The Dutch animation studio Neo Geo and Not a Number Technologies (NaN) developed Blender as an in-house application, with the primary author being Ton Roosendaal. The name Blender was inspired by a song by Yello, from the album Baby.[145]

EFMPlus (1995)

EFMPlus is the channel code used in DVDs and SACDs, a more efficient successor to EFM used in CDs. It was created by Dutch electrical engineer Kees A. Schouhamer Immink, who also designed EFM. It is 6% less efficient than Toshiba's SD code, which resulted in a capacity of 4.7 gigabytes instead of SD's original 5 GB. The advantage of EFMPlus is its superior resilience against disc damage such as scratches and fingerprints.

Economics

Dutch East India Company

A bond from the Dutch East India Company (VOC), dating from 7 November 1623. The VOC was the first company in history to actually issue bonds and shares of stock to the general public. It was the VOC that invented the idea of investing in the company rather than in a specific venture governed by the company. The VOC was also the first company to use a fully-fledged capital market (including the bond market and the stock market) as a crucial channel to raise medium-term and long-term funds.

The Dutch East India Company (Verenigde Oostindische Compagnie, or VOC), founded in 1602, was the world’s first multinational, joint-stock,[146] limited liability corporation[147][148][149][150][151][152][153][154] – as well as its first government-backed trading cartel.[155][156][157][158] It was the first company to issue shares of stock and what evolved into corporate bonds. The VOC was also the first company to actually issue stocks and bonds through a stock exchange.[159][160][161][162] In 1602, the VOC issued shares that were made tradable on the Amsterdam Stock Exchange. This invention enhanced the ability of joint-stock companies to attract capital from investors as they could now easily dispose their shares.
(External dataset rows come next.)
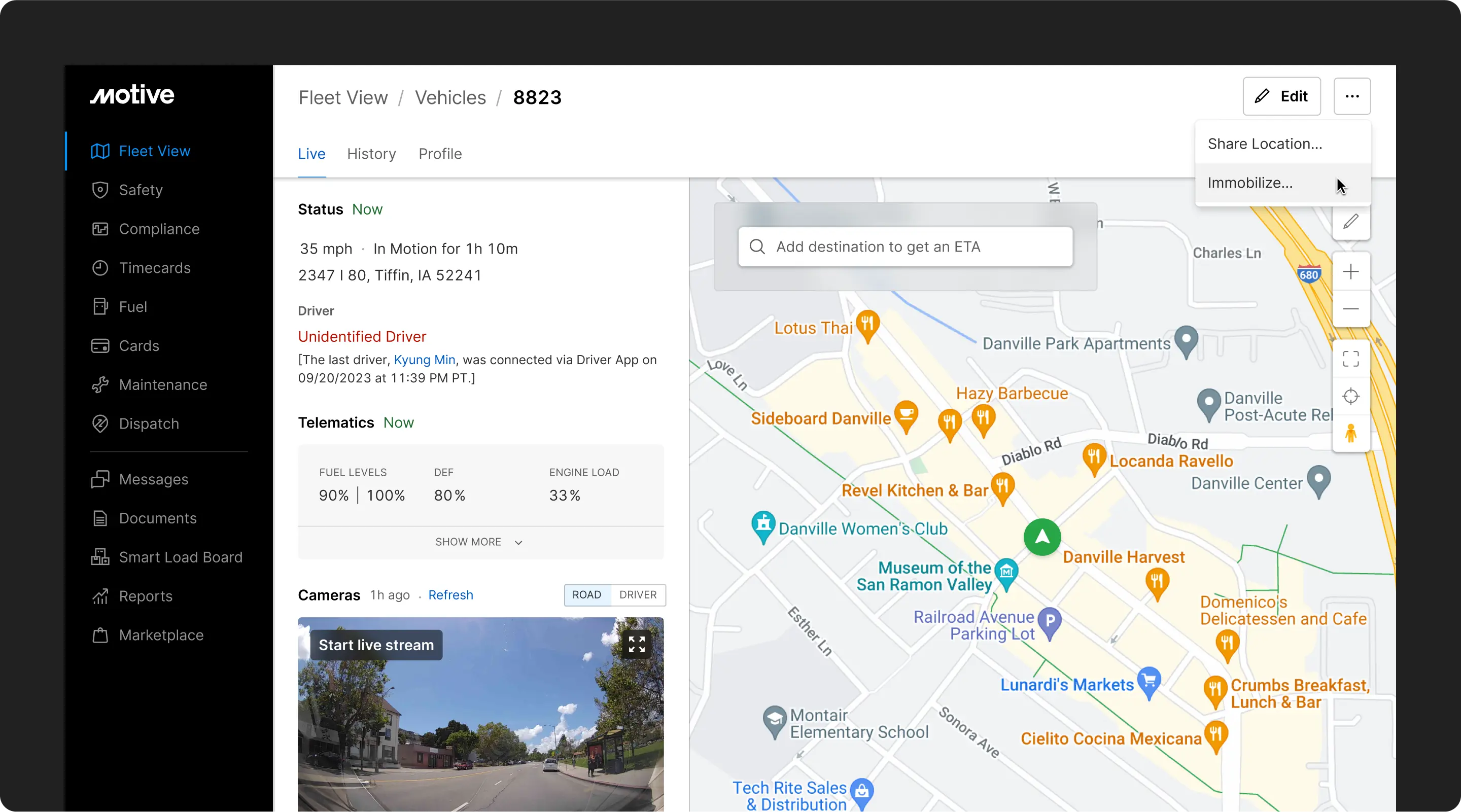This screenshot has height=812, width=1461.
Task: Click the pencil draw icon on map
Action: (1350, 222)
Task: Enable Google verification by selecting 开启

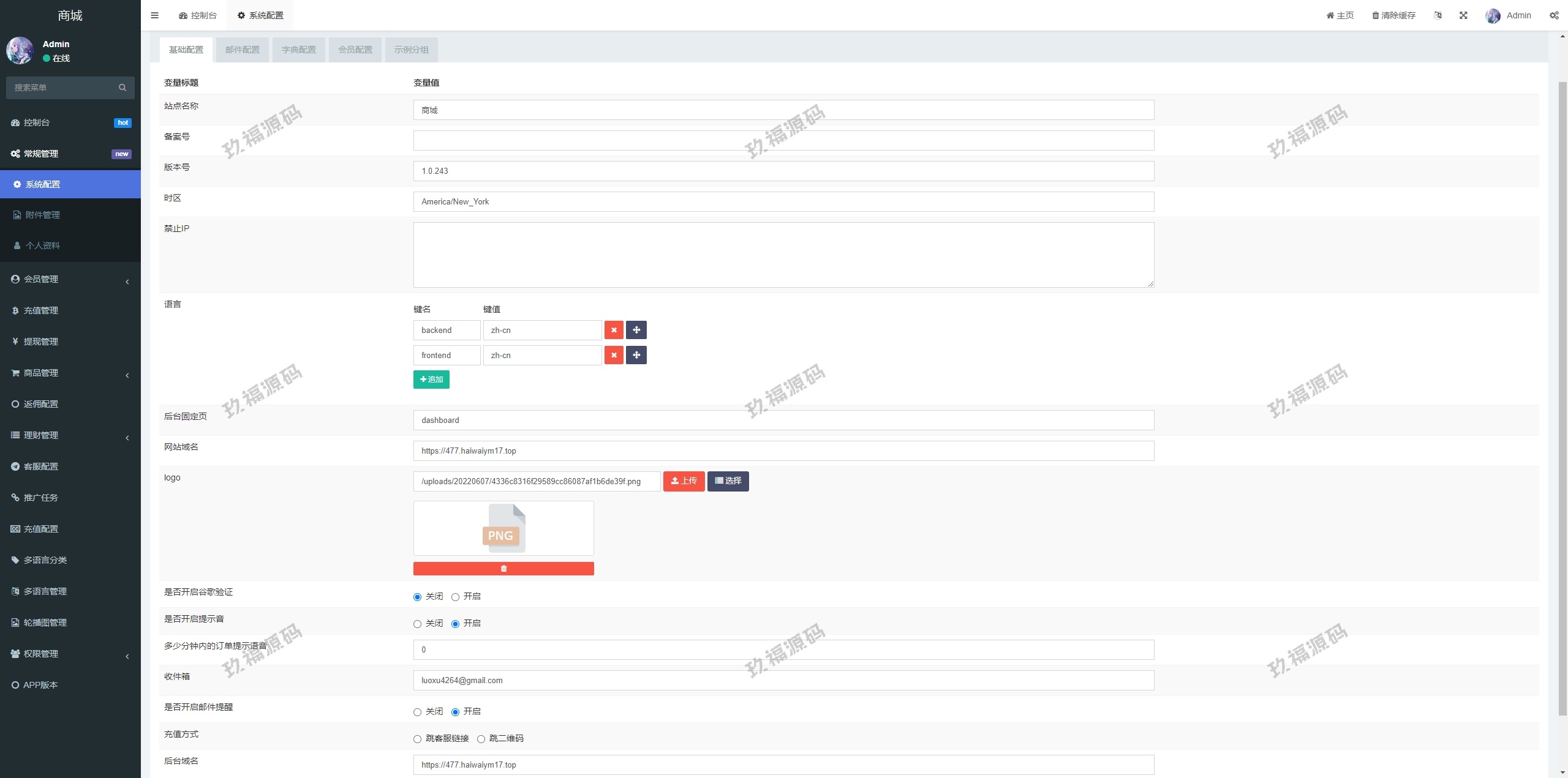Action: pyautogui.click(x=455, y=597)
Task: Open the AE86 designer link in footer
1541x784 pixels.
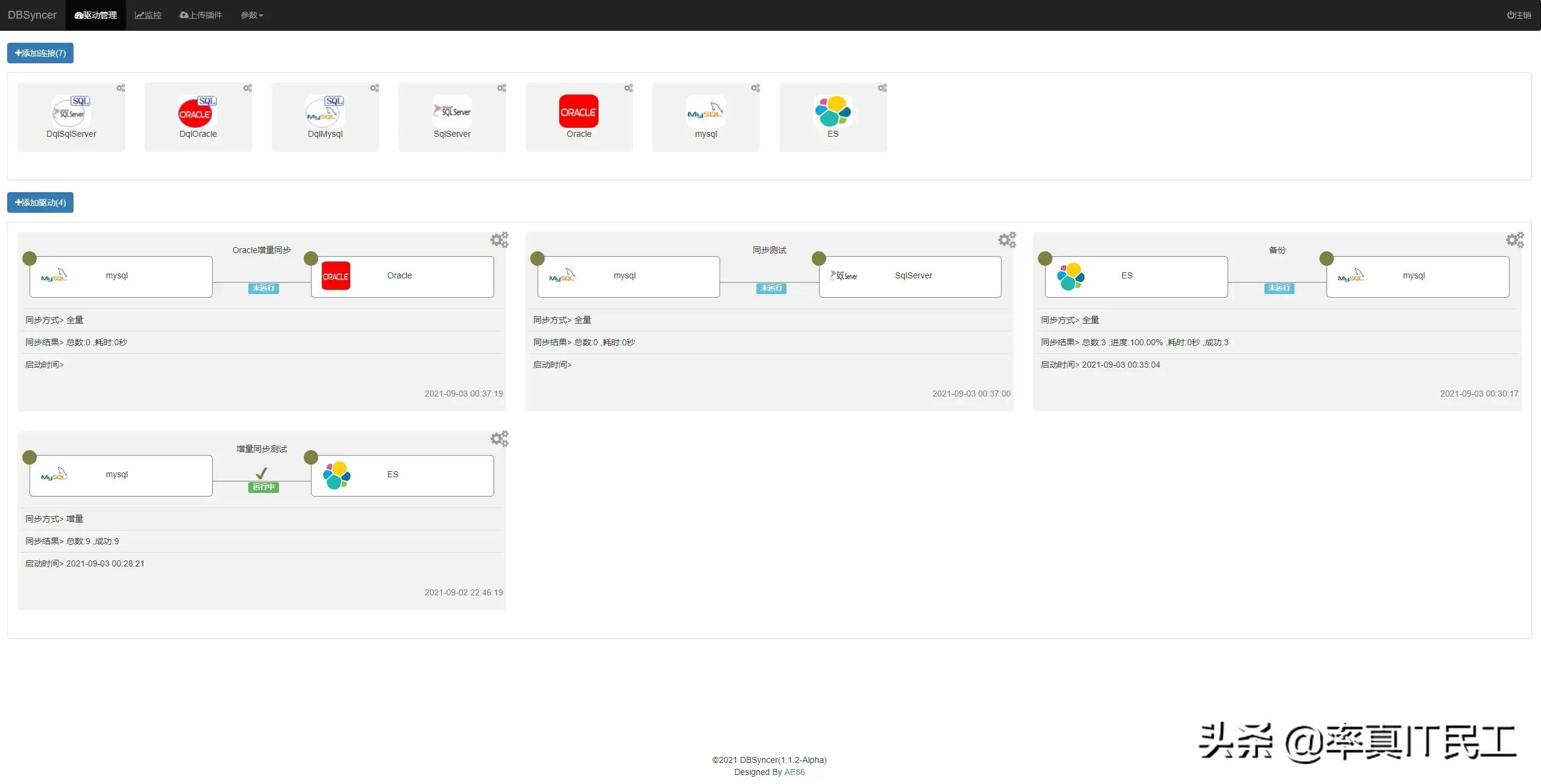Action: tap(794, 772)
The company was known throughout the world as the VOC thanks to its logo featuring those initials, which became the first global corporate brand. The company's monogram also became the first global logo.[163]

First megacorporation (1602)

A coin (duit) minted in 1744 by the VOC.

The Dutch East India Company was arguably the first megacorporation, possessing quasi-governmental powers, including the ability to wage war, imprison and execute convicts, negotiate treaties, coin money and establish colonies. Many economic and political historians consider the Dutch East India Company as the most valuable, powerful and influential corporation in the world history.

The VOC existed for almost 200 years from its founding in 1602, when the States-General of the Netherlands granted it a 21-year monopoly over Dutch operations in Asia until its demise in 1796. During those two centuries (between 1602 and 1796), the VOC sent almost a million Europeans to work in the Asia trade on 4,785 ships, and netted for their efforts more than 2.5 million tons of Asian trade goods. By contrast, the rest of Europe combined sent only 882,412 people from 1500 to 1795, and the fleet of the English (later British) East India Company, the VOC's nearest competitor, was a distant second to its total traffic with 2,690 ships and a mere one-fifth the tonnage of goods carried by the VOC. The VOC enjoyed huge profits from its spice monopoly through most of the 17th century.[164]

Dutch auction (17th century)

A Dutch auction is also known as an open descending price auction. Named after the famous auctions of Dutch tulip bulbs in the 17th century, it is based on a pricing system devised by Nobel Prize–winning economist William Vickrey. In the traditional Dutch auction, the auctioneer begins with a high asking price which is lowered until some participant is willing to accept the auctioneer's price. The winning participant pays the last announced price. Dutch auction is also sometimes used to describe online auctions where several identical goods are sold simultaneously to an equal number of high bidders. In addition to cut flower sales in the Netherlands, Dutch auctions have also been used for perishable commodities such as fish and tobacco.

First modern art market (17th century)

The Dutch Republic was the birthplace of the first modern art market (open art market or free art market). The seventeenth-century Dutch were the pioneering arts marketers, successfully combining art and commerce together as we would recognise it today.[165] Until the 17th century, commissioning works of art was largely the preserve of the church, monarchs and aristocrats. The emergence of a powerful and wealthy middle class in Holland, though, produced a radical change in patronage as the new Dutch bourgeoisie bought art. For the first time, the direction of art was shaped by relatively broadly-based demand rather than religious dogma or royal whim, and the result was a market which today's dealers and collectors would find familiar. With the creation of the first large-scale open art market, prosperous Dutch merchants, artisans, and civil servants bought paintings and prints in unprecedented numbers. Foreign visitors were astonished that even modest members of Dutch society such as farmers and bakers owned multiple works of art.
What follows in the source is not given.